Effects of tillage and traffic on crop production in dryland farming systems: I. Evaluation of PERFECT soil-crop simulation model
Introduction
In recent years, controlled traffic has been widely adopted by dryland farmers in Australia as a strategy for reducing soil compaction and reducing input costs. Controlled traffic with zero tillage provides better protection for both surface and subsurface soil, reducing runoff and improving crop production (Tullberg et al., 2001, Li et al., 2007). In spite of its potential importance, there have still been a few attempts at a broader exploration of traffic and tillage effects in terms of water balance and crop yield effects.
Soil, crop, tillage, wheel traffic and other environmental factors interact with each other and influence both crop performance and water regimes including runoff and soil water status (Tullberg et al., 2001, Li, 2001). These factors, particularly those that are weather related, are often difficult to isolate in experimental studies. An effective computer simulation model might be used to further investigate these factors and explore some interactions between traffic and tillage in cropping systems. Productivity erosion and runoff functions to evaluate conservation techniques (PERFECT, Littleboy et al., 1989, Littleboy et al., 1999) is one of the soil–crop models that integrates the dynamics of soil and crop processes. Unlike earlier simulation models such as CREAM (Knisel, 1980) and EPIC (Williams et al., 1984), PERFECT was designed to predict runoff, erosion and crop yield for some major management options, including sequences of planting, harvesting and residue management under different tillage practices.

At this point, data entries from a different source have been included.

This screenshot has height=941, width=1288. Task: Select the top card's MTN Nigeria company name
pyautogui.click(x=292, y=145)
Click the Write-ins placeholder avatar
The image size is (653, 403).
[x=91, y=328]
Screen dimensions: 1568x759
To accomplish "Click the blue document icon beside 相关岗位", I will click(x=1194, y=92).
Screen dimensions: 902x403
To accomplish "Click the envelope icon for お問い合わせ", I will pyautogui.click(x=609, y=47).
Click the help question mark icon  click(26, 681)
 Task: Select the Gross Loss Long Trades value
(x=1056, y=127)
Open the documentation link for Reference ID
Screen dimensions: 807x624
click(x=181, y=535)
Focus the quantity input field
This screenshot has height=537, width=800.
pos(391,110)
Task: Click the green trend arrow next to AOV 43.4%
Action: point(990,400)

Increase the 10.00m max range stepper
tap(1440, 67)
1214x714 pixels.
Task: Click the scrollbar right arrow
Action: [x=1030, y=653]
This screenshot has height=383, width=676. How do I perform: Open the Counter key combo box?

This model has been widely used in the dryland farming areas of Australia (Littleboy et al., 1992a, Littleboy et al., 1992b, Thomas et al., 1995), and in other countries such as China (Wang et al., 2003) and India (Littleboy et al., 1996a, Littleboy et al., 1996b). A residue cover-infiltration algorithm, derived under simulated rainfall developed by Glanville et al. (1984) and Littleboy et al. (1996b), has been incorporated into PERFECT, together with the effect of tillage induced soil surface roughness (Littleboy et al., 1996a). It appears to be an appropriate and well-tested model for the prediction of infiltration, runoff and crop performance outcomes of soil, crop and fallow management systems.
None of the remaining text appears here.